RESUMO
É certo que o consumidor pode ser pessoa física ou jurídica, não há mais espaço para essa discussão, pois tal assertiva está expressa na Lei n° 8.078, de 1990. A grande questão que se coloca é o enquadramento eventual dos entes federativos e os seus órgãos representativos como potenciais consumidores, em vista de uma suposta vulnerabilidade no mercado de consumo. No julgamento do REsp 1.772.730-DF foram assentadas premissas muito relevantes que permitem inferir que, em situações pontuais, a Administração Pública pode ser enquadrada como consumidora, em vista de uma vulnerabilidade técnica, científica ou econômica, em detrimento dos poderes de império conferidos à Administração no bojo de um contrato administrativo.
Serão demonstrados, desde as espécies de contratos administrativos — que a depender da classificação, implicará na mitigação do regime jurídico administrativo — passando por outras decisões do STJ em sentido contrário ao entendimento adotado no REsp 1.772.730-DF, pelas teorias maximalista, finalista e finalista aprofundada, até o entendimento do Tribunal de Contas da União sobre a aplicabilidade da legislação consumerista a determinados tipos de contratos administrativos.
Palavras-chave: Direito do Consumidor. Direito Administrativo. Superior Tribunal de Justiça. REsp 1.772.730-DF. Contrato administrativo. Administração Pública. Regime Jurídico Administrativo. Vulnerabilidade. Teoria finalista mitigada. Legislação consumerista. Doutrina. Tribunal de Contas da União.
INTRODUÇÃO
A controvérsia tratada no REsp 1.772.730-DF (mais precisamente nos EDcl no REsp 1.772.730-DF), cingia-se a uma ação de cobrança ajuizada pelo Distrito Federal em face do BRB (Banco de Brasília S/A) e de um particular, devido a uma transferência bancária equivocada realizada por aquela Sociedade de Economia Mista em favor de pessoa física diversa da que deveria ser beneficiada, com base em informação errônea repassada pela própria Administração do Distrito Federal ao BRB, no bojo de um contrato administrativo celebrado entre aquele ente estatal e a instituição financeira.

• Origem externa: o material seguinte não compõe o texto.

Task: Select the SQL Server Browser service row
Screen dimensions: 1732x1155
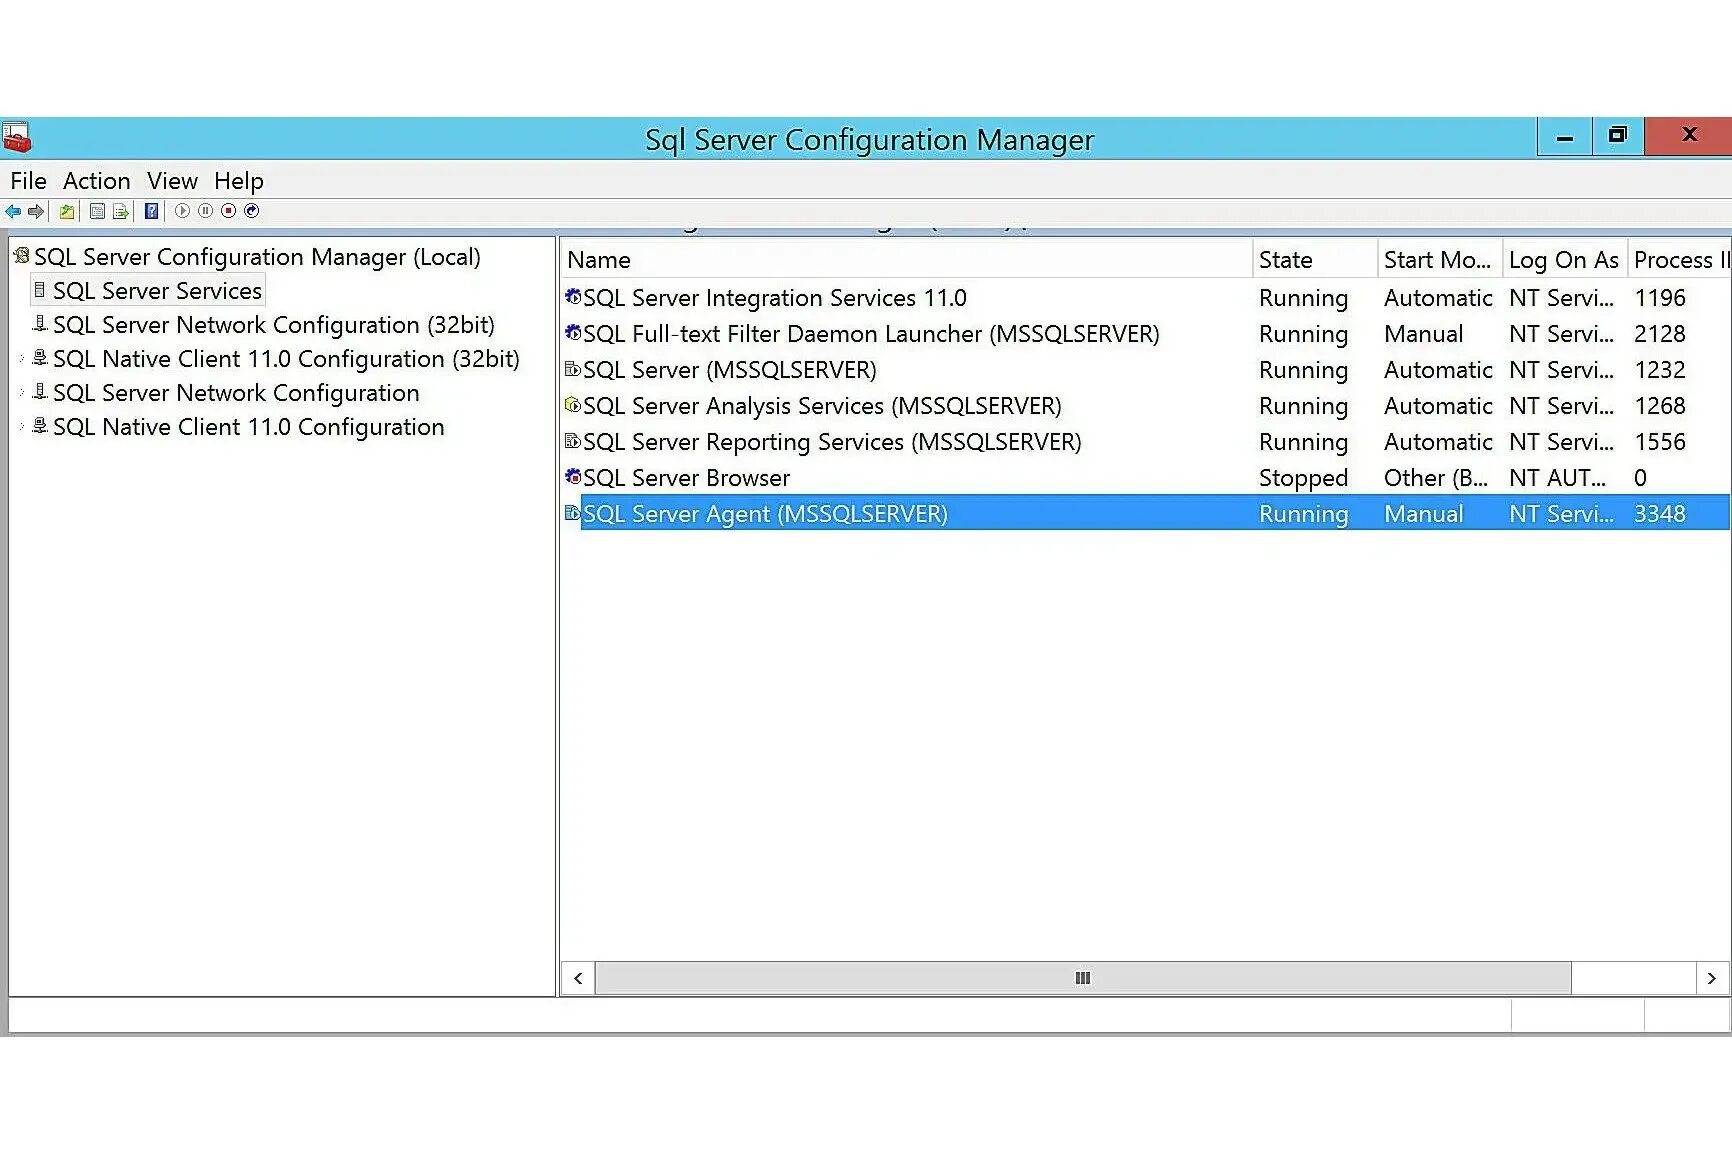Action: (x=1144, y=478)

A despeito do STJ não ter adentrado no mérito dos pontos controvertidos na lide (fato inclusive que ensejou a oposição pela Procuradoria do DF de Embargos Declaratórios), aplicando ao caso a incidência da sua súmula 7, pois, segundo sustentado no voto relator, a verificação de uma suposta vulnerabilidade da Administração demandaria reexame do conjunto fático probatório, o que é vedado no manejo do Recurso Especial. O Acórdão, ainda assim, fixou importantes balizas, flexibilizando entendimentos anteriores do próprio Tribunal, que afastavam a incidência do Código de Defesa do Consumidor aos contratos administrativos.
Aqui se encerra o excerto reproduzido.